Il teatro è diverso dal cinema. Quando lavoro in teatro sono eccitato, inebriato…il calore del pubblico, la comunicazione col pubblico…si diventa una cosa sola col pubblico. Infatti quando facevo teatro volevo molta luce, perché mi piaceva vedere la sala, e vedere che il pubblico, la maggioranza del pubblico, faceva le facce secondo quello che dicevo io, secondo la faccia che facevo io…

Il pubblico e il contatto con esso sono per l’attore la linfa vitale del suo teatro. Assistere alla magia delle luci che avvolgono e accompagnano la nascita delle risate sul volto degli spettatori restituisce all’attore quella gioia e spensieratezza che solo la sua arte può evocare. Eppure quella luce si spegne la sera del 3 maggio 1957, quando sentendosi perso, Totò volta le spalle al suo pubblico e sussurra alla compagna e attrice Franca Faldini, “non ci vedo più”. Il buio cala sui suoi occhi e avvolge tutto. È l’inizio della fine: della sua carriera teatrale in primis poiché il tour viene interrotto bruscamente e “A Prescindere” sarà l’ultima rivista portata in scena; ma la malattia segna anche la rapida discesa nell’abisso dei pensieri, nel buio e nella confusione in cui la cecità relega inevitabilmente l’attore.
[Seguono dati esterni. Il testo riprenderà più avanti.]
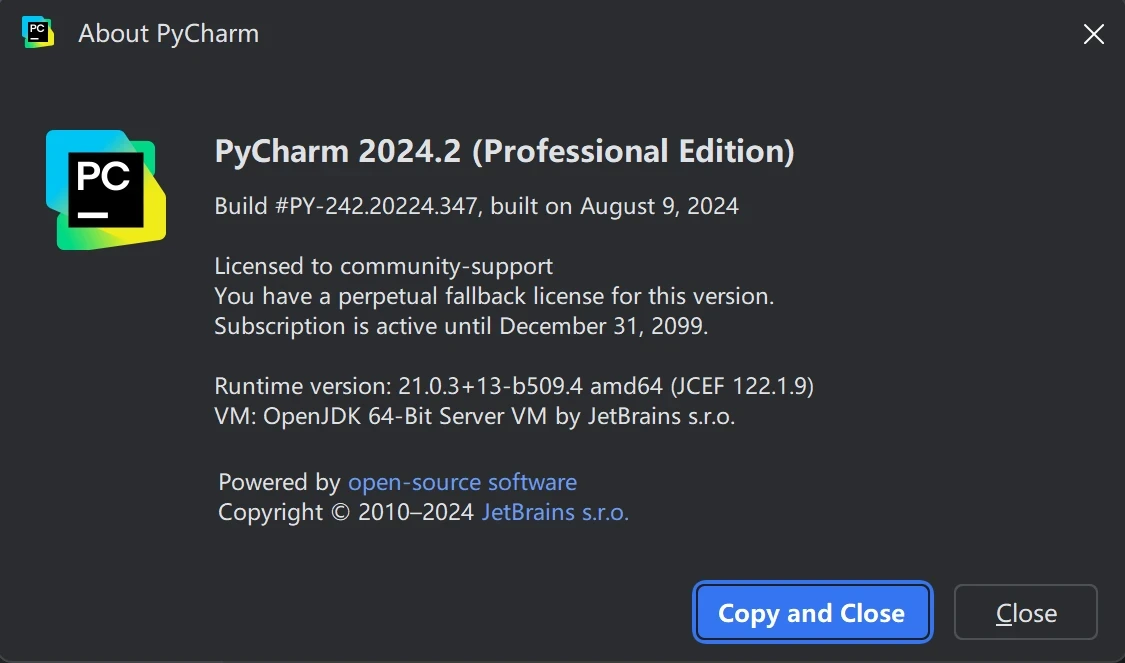Image resolution: width=1125 pixels, height=663 pixels.
Task: Open the open-source software link
Action: tap(462, 482)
In uno dei contributi più importanti del docufilm, quello di Franca Faldini a cui presta la voce Emanuela Mulè, viene confidato che Totò pianse soltanto una volta, quando stava già meglio e andò a provarsi il frac di scena; si era sottoposto a dosi massicce di cortisone, aveva passato il tempo per lo più in vestaglia o in pigiama ed era ingrassato…e quando si accorse di non poter indossare il frac, ormai troppo stretto, gli vennero giù le lacrime…
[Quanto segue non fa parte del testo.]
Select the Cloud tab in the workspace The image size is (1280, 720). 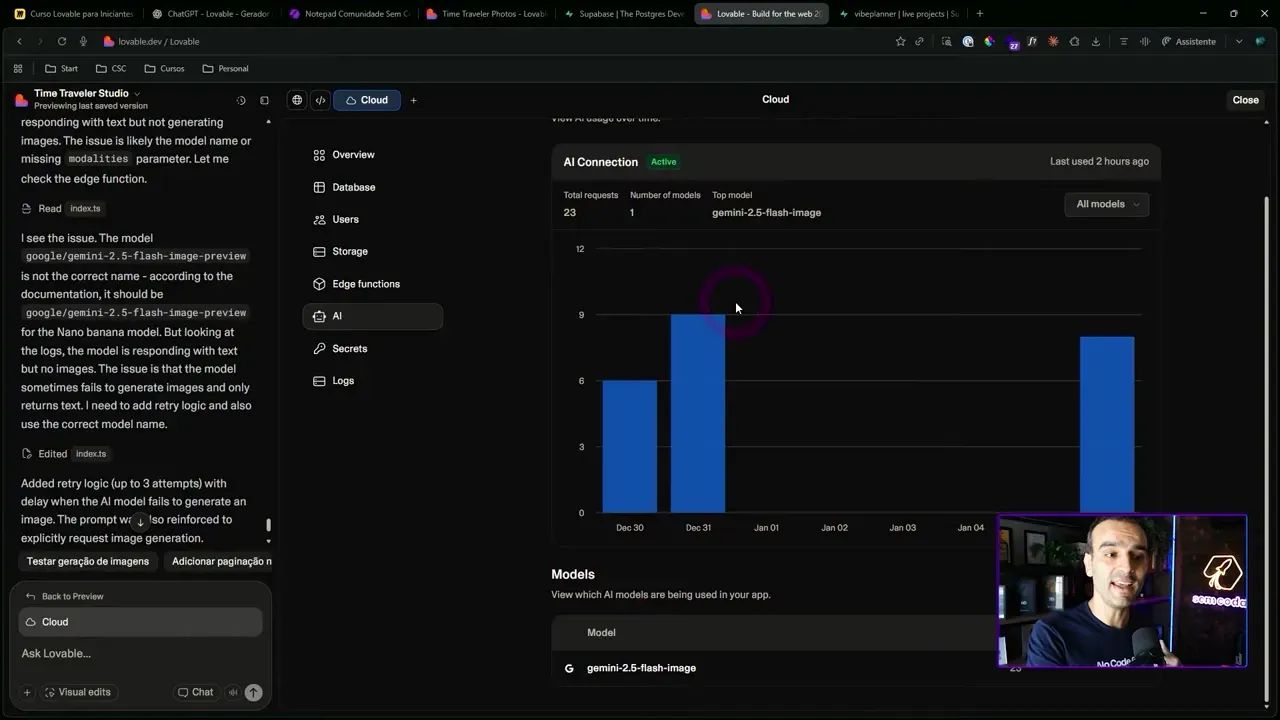coord(367,100)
 Il pregio di A Prescindere… Antonio De Curtis è quello di mostrare la figura di Totò attore indistinguibile da quella di Antonio De Curtis, l’uomo dietro la maschera. Aneddoti come quello sopracitato sono mezzi preziosi per lo studioso appassionato di cinema e teatro ma anche segreti svelati a chi semplicemente si è imbattuto nell’arte di Totò e ne è rimasto affascinato. Ascoltare di un uomo che piange quando non si riconosce davanti allo specchio è un dolore comprensibile e condivisibile dai più, ma quando ciò si lega al nome di Totò diventa una tragedia. Le lacrime narrate dalla Faldini non sono infatti sintomo di un malessere legato alla sua apparenza, ma piuttosto manifestazione di un dolore più intimo, legato alla sue essenza, quello di non poter indossare più il frac di scena. Questa sola immagine dell’attore privato della sua presenza fisica basta a delineare l’uomo che era Totò, la passione che riversava nel suo lavoro ed è facile comprendere il vuoto incolmabile che ha lasciato nella scena artistica italiana e nel cuore di chi, almeno una volta, ha avuto modo di assistere alla sua arte.

Il docufilm diretto da Gaetano di Lorenzo, prodotto dall’Associazione Arknoah con il contributo di Sicilia Film Commission è disponibile dal 6 luglio sul catalogo Nexo+.